#### Requirement:
Quote verbatim every line from the start of the records through the line containing "pyautogui.click(x=211, y=33)", including both ends.

#### Supplied data:
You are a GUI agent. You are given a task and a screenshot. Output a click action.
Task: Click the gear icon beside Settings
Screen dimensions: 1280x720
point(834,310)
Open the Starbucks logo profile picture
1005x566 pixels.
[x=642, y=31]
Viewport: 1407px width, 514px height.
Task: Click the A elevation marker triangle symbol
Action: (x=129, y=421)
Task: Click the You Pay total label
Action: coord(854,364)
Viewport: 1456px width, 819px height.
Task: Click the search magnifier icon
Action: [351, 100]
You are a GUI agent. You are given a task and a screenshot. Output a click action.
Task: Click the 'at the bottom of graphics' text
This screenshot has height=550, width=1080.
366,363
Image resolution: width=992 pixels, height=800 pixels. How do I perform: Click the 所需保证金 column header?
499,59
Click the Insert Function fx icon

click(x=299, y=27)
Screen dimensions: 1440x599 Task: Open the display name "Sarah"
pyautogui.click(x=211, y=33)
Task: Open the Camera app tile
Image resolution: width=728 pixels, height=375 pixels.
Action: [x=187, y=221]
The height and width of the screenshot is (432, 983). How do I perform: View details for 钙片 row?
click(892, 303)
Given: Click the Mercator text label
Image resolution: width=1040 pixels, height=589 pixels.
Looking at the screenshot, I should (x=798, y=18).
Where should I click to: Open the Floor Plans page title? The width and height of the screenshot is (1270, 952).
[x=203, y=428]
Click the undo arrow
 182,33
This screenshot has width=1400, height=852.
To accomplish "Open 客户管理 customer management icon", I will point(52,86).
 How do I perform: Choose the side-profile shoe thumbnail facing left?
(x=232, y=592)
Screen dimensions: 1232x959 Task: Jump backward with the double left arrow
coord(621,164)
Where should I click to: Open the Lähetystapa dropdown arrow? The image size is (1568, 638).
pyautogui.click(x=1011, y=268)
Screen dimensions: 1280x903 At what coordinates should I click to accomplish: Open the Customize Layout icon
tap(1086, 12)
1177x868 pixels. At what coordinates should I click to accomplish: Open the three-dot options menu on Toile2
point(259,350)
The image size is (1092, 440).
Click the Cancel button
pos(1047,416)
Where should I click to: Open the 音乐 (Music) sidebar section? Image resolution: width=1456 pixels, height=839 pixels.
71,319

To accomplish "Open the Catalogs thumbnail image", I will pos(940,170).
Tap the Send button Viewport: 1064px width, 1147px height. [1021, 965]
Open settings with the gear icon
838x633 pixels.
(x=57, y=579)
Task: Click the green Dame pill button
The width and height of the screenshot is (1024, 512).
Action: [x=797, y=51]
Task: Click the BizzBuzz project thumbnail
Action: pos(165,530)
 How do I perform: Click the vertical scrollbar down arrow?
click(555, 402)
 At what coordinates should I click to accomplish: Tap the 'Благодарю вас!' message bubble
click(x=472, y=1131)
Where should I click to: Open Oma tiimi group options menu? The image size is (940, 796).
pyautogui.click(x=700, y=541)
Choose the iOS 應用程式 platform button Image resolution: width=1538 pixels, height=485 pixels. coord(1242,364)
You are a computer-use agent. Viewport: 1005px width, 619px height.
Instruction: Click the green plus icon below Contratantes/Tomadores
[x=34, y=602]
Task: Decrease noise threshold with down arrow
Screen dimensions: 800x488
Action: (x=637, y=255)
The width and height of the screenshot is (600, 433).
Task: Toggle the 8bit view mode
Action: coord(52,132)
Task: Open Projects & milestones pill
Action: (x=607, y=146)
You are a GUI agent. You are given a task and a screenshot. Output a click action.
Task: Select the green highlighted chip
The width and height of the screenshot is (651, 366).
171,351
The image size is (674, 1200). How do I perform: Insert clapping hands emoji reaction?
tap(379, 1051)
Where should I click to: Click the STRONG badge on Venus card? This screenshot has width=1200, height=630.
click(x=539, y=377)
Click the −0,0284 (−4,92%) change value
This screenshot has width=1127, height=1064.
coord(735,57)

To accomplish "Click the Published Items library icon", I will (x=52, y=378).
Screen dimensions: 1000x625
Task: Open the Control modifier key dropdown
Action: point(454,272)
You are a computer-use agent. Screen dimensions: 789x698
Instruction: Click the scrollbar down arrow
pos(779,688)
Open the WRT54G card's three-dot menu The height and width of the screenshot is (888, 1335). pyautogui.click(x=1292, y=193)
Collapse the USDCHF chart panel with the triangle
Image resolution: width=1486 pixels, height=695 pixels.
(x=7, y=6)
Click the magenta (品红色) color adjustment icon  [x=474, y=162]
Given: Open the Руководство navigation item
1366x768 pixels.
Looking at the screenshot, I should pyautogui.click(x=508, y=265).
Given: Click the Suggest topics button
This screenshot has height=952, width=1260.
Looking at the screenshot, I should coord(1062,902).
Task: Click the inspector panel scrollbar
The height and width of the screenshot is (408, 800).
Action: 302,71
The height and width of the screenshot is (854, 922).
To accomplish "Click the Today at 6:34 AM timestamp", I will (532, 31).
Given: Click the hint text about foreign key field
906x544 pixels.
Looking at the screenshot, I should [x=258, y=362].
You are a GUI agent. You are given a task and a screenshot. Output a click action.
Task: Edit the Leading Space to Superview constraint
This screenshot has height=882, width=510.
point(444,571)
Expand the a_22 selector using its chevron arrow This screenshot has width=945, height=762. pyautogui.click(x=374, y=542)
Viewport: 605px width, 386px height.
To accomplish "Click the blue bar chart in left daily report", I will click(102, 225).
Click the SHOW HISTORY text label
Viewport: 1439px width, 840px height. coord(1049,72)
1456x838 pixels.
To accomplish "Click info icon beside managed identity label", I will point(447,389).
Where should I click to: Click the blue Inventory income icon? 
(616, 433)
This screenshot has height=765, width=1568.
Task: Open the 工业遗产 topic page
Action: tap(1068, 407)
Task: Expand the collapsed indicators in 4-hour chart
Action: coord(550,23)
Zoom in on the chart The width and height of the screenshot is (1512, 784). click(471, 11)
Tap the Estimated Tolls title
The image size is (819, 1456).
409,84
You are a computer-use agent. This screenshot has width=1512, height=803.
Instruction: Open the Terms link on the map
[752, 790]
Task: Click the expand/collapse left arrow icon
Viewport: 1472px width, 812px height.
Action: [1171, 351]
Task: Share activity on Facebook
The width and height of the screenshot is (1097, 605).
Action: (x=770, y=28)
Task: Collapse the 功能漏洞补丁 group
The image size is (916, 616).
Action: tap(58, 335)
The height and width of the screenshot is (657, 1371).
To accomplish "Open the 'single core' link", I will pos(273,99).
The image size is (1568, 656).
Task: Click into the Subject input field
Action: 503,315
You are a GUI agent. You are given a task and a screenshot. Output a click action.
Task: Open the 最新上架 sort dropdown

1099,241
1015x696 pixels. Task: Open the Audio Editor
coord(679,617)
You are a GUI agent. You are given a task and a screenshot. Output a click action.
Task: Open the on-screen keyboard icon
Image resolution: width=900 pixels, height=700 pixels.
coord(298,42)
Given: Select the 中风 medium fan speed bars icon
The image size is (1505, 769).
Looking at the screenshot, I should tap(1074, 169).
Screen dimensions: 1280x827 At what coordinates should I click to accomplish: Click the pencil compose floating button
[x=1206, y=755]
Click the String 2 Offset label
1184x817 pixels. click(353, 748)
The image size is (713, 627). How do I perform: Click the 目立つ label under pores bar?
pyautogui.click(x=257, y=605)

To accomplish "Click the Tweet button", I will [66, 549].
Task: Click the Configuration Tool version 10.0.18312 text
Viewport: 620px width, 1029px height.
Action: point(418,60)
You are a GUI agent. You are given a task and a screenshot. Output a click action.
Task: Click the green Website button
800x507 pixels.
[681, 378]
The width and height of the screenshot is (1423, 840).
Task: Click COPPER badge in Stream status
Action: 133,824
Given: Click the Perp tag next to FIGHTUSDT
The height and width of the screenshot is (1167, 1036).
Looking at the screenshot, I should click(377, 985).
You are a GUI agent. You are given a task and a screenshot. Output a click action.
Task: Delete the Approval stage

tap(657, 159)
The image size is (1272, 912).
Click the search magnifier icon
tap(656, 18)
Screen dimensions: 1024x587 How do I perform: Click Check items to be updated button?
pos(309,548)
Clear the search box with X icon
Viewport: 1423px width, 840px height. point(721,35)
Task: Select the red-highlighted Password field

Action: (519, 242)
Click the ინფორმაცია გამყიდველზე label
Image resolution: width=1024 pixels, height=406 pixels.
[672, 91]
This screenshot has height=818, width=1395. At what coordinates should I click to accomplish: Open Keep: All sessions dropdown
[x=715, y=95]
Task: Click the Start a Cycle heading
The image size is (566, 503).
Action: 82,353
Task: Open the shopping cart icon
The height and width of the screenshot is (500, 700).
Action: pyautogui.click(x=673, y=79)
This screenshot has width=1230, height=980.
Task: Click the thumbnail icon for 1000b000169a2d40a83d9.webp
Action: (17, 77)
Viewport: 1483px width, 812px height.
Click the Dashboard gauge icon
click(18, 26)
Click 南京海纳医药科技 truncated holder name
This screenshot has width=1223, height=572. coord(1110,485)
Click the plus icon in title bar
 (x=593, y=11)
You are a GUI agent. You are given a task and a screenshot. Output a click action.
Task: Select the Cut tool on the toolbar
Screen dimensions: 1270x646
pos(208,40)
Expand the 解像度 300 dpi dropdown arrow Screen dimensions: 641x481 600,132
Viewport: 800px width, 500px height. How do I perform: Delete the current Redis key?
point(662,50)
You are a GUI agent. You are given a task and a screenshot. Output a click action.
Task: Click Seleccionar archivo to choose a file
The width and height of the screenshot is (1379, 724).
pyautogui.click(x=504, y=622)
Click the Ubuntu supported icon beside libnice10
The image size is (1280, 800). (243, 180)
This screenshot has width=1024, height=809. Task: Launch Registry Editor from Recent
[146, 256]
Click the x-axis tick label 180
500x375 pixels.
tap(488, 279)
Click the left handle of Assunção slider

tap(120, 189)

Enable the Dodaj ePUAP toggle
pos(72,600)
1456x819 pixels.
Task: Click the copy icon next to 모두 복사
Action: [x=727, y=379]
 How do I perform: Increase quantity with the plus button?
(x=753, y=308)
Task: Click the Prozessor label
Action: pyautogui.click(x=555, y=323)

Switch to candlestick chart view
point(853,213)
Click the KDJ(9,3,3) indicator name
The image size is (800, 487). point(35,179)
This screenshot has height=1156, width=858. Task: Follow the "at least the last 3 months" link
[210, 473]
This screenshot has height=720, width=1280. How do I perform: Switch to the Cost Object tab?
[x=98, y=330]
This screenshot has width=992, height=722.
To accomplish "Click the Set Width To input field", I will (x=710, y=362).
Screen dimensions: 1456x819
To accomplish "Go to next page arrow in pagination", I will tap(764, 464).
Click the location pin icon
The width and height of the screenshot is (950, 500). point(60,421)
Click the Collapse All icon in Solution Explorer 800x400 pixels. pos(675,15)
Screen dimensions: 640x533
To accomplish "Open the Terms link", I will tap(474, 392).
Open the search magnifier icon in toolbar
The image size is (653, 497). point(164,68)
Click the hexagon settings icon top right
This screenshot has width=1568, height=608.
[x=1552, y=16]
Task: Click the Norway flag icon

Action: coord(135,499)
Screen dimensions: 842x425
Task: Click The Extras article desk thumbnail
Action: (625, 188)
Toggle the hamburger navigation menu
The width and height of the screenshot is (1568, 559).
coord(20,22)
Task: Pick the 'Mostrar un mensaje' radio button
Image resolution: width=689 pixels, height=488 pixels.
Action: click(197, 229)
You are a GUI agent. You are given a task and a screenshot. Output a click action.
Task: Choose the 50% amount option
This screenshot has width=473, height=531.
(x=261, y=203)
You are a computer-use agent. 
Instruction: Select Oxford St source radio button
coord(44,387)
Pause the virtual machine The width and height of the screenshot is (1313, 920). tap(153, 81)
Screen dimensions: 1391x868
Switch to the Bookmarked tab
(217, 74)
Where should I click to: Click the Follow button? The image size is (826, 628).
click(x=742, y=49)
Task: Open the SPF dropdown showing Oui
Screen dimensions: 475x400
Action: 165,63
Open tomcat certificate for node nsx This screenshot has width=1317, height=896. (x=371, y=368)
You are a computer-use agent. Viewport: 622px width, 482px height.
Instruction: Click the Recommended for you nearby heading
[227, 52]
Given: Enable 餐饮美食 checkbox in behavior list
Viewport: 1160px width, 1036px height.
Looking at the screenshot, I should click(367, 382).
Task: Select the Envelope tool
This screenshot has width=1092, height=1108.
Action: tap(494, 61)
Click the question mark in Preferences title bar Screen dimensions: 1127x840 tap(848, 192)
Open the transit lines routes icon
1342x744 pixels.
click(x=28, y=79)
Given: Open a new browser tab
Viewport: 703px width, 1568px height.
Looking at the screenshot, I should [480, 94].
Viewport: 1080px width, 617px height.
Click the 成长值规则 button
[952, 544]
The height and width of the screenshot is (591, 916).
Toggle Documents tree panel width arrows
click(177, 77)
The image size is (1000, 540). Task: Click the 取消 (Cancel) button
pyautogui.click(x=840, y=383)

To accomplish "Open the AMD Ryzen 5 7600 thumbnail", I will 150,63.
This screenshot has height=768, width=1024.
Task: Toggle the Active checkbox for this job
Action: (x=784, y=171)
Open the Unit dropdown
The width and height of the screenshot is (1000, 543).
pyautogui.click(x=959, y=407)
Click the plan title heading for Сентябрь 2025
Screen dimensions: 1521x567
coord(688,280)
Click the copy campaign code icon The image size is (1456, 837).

#### Exercise response:
You are a GUI agent. You are given a task and a screenshot. Output a click action.
Task: Click the gear icon beside Settings
Screen dimensions: 1280x720
point(834,310)
Open the Starbucks logo profile picture
1005x566 pixels.
[x=642, y=31]
Viewport: 1407px width, 514px height.
Task: Click the A elevation marker triangle symbol
Action: (x=129, y=421)
Task: Click the You Pay total label
Action: coord(854,364)
Viewport: 1456px width, 819px height.
Task: Click the search magnifier icon
Action: [351, 100]
You are a GUI agent. You are given a task and a screenshot. Output a click action.
Task: Click the 'at the bottom of graphics' text
This screenshot has height=550, width=1080.
366,363
Image resolution: width=992 pixels, height=800 pixels. How do I perform: Click the 所需保证金 column header?
499,59
Click the Insert Function fx icon

click(x=299, y=27)
Screen dimensions: 1440x599 Task: Open the display name "Sarah"
pyautogui.click(x=211, y=33)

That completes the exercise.